Like China, Russia is also expanding and modernizing its nuclear weapons program, Plumb said.
"It continues to build non-strategic nuclear weapons and develop new and novel delivery systems," he said. "Russia has also engaged in irresponsible and troubling nuclear saber-rattling throughout its unprovoked and indefensible invasion of Ukraine."
Russia has also violated its biological and its chemical weapons convention obligations, Plumb said. That the Russians used the Novichok nerve agent as part of attempted assassinations in both 2018 and 2020, he added, have erased doubts that Russia retains an undeclared chemical weapons program.
"We also know they maintained an offensive biological war program," he said.
While China and Russia have re-emerged as possible threats in regard to WMD, Plumb said that old threats have not gone away.
North Korea and Iran continue to strengthen their own WMD programs, he said.
"The department has not lost focus on the WMD threats posed by North Korea or Iran or [violent extremist organizations]," he said.
Within the 2023 Strategy for Countering Weapons of Mass Destruction, Plumb said, are four priorities.
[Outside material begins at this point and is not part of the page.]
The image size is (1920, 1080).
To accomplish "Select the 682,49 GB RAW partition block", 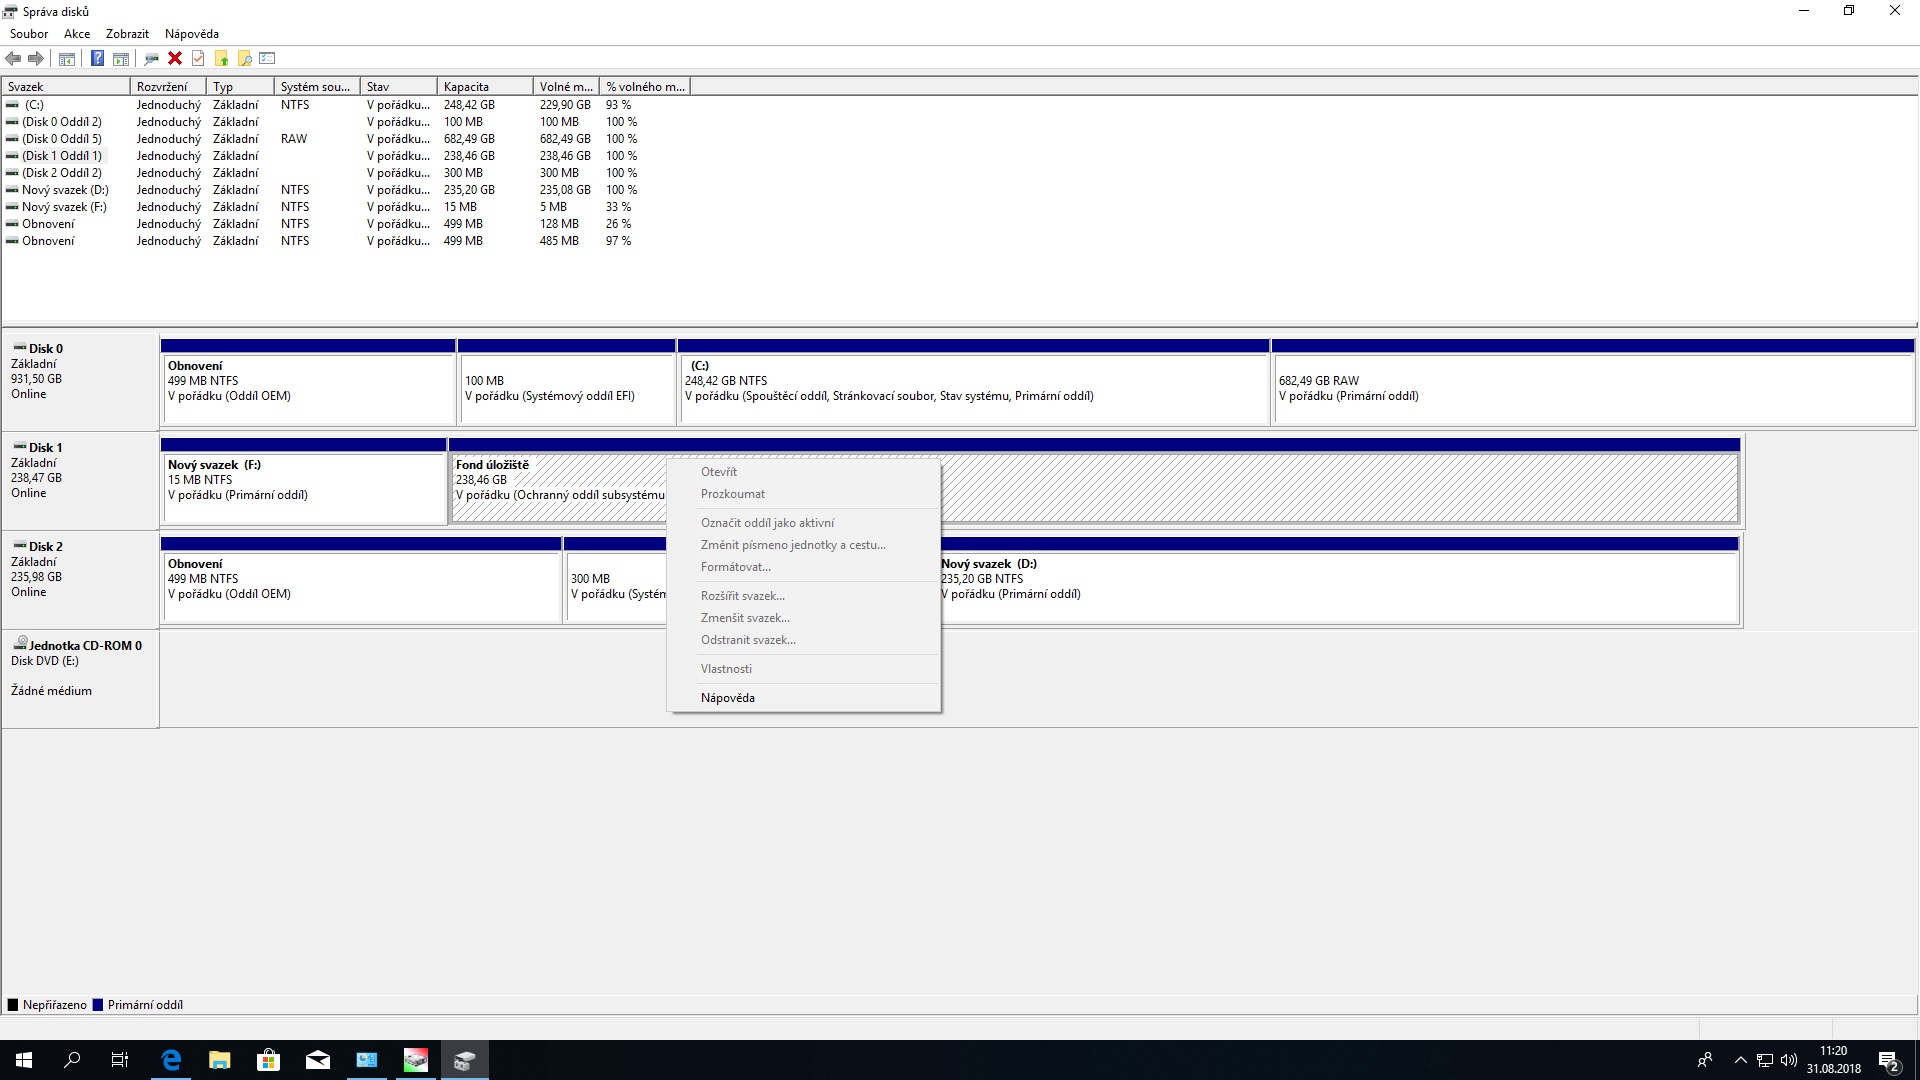I will point(1592,388).
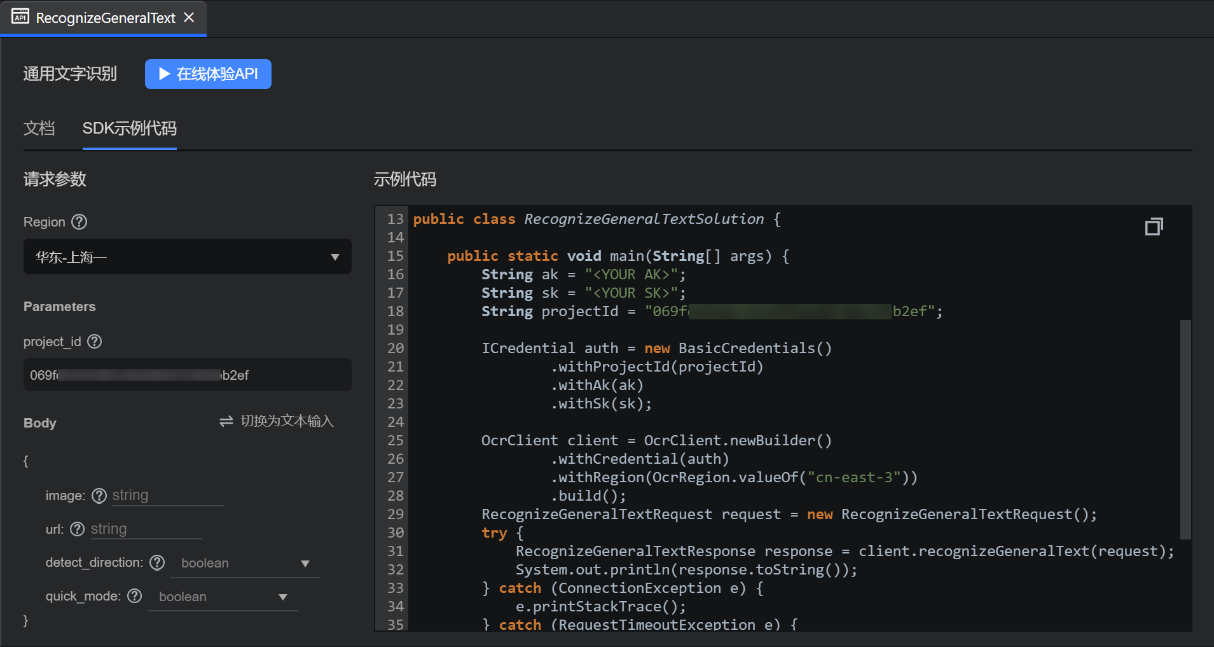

These include defending the homeland from WMD attacks; deterring WMD use against the United States and its allies and partners; enabling the joint force to prevail in a chemical, biological, radiological and nuclear environment; and preventing new WMD threats from emerging.
While the 2023 strategy was developed by the Defense Department to guide its own efforts to counter the effects of WMD, Plumb said the U.S. will not be going it alone.
"This is a team effort," he said. "Like in so many other things we are all in this together. All integrated deterrence efforts are made stronger by planning with allies and partners and by integrating their capabilities with our own. The United States network of allies and partners is an asymmetric advantage and a force multiplier that China, Russia, North Korea, Iran — they could never hope to match. So we will continue to work closely with our allies and partners as we implement this strategy."